• **EXERCISE**
The answer must consist of every line in the records below that contains the string "computer".

(Dataset excerpts)
------------------------------------------------------------

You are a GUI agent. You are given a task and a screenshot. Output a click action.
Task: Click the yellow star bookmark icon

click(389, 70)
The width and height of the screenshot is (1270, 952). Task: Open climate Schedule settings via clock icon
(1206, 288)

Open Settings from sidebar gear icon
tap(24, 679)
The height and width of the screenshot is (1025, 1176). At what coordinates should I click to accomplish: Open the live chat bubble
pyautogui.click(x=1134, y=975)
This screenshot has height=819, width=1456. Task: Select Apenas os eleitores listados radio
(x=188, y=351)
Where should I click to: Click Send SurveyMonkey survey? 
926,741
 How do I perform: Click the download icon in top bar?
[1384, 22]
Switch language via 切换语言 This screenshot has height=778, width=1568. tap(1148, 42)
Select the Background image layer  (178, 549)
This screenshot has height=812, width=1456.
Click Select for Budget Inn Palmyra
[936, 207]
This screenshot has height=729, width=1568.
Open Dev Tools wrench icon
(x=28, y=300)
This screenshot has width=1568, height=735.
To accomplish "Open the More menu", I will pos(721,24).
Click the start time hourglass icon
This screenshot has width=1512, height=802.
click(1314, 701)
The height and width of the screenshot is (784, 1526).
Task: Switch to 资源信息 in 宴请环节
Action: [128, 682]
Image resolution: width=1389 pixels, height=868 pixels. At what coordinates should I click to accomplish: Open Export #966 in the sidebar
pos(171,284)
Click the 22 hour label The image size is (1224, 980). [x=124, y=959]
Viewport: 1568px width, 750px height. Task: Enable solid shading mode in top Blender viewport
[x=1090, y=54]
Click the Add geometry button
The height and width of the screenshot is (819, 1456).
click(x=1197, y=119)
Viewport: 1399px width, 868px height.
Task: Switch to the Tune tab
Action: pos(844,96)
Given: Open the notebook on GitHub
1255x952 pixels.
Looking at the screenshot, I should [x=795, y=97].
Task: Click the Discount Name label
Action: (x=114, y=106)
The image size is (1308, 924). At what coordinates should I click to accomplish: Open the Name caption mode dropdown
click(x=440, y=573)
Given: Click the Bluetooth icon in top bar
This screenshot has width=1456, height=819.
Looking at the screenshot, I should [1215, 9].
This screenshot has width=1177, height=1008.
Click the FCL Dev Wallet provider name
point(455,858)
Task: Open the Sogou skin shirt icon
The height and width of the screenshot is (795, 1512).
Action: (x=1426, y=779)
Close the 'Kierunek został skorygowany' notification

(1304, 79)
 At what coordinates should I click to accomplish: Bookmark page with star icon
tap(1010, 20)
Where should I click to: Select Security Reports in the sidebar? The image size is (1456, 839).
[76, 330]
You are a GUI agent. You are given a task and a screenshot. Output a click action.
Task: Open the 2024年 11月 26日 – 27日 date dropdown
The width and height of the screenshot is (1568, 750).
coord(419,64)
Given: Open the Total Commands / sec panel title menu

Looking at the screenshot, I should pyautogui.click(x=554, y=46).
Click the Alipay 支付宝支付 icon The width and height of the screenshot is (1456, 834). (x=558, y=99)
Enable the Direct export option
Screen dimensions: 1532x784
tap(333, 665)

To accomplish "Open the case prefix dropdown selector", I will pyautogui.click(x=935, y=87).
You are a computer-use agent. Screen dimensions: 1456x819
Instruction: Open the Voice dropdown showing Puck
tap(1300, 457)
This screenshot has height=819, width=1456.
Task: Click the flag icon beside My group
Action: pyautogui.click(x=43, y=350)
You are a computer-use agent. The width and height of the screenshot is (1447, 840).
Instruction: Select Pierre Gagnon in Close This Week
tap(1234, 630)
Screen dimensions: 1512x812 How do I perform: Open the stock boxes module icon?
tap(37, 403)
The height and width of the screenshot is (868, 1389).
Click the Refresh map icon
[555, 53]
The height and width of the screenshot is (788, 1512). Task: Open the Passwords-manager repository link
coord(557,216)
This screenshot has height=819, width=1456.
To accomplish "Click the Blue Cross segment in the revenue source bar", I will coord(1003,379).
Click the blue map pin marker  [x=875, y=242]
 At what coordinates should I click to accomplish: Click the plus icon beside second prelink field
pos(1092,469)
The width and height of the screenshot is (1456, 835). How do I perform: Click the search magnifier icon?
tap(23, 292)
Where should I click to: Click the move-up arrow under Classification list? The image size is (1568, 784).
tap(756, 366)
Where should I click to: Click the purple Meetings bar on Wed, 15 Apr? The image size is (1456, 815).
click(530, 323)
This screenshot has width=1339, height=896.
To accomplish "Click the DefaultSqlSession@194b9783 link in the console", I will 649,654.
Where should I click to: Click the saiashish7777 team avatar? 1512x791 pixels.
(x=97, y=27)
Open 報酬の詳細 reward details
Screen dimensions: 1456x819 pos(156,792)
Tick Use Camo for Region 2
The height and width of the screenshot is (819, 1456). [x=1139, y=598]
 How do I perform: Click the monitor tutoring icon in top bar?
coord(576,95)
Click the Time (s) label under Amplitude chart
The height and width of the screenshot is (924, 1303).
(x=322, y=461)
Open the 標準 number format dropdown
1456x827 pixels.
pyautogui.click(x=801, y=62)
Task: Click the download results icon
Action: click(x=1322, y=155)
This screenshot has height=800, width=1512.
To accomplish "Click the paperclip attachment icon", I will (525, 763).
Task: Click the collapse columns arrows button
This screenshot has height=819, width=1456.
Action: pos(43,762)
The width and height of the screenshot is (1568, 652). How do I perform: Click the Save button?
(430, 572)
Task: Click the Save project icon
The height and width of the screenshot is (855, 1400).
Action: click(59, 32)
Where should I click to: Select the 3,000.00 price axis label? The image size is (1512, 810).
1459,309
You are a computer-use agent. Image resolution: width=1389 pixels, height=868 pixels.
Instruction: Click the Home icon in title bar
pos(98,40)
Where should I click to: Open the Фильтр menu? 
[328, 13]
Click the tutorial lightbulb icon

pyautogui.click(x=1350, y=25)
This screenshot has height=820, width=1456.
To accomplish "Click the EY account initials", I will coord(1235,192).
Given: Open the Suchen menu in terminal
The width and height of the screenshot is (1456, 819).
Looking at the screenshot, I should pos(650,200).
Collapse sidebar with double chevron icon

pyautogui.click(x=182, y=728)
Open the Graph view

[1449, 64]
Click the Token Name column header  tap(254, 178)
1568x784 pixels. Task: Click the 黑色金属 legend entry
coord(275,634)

------------------------------------------------------------

• **YOUR SOLUTION**
You are a computer-use agent. Screen dimensions: 1456x819
You are a computer-use agent. The width and height of the screenshot is (1447, 840).
You are a computer-use agent. Image resolution: width=1389 pixels, height=868 pixels.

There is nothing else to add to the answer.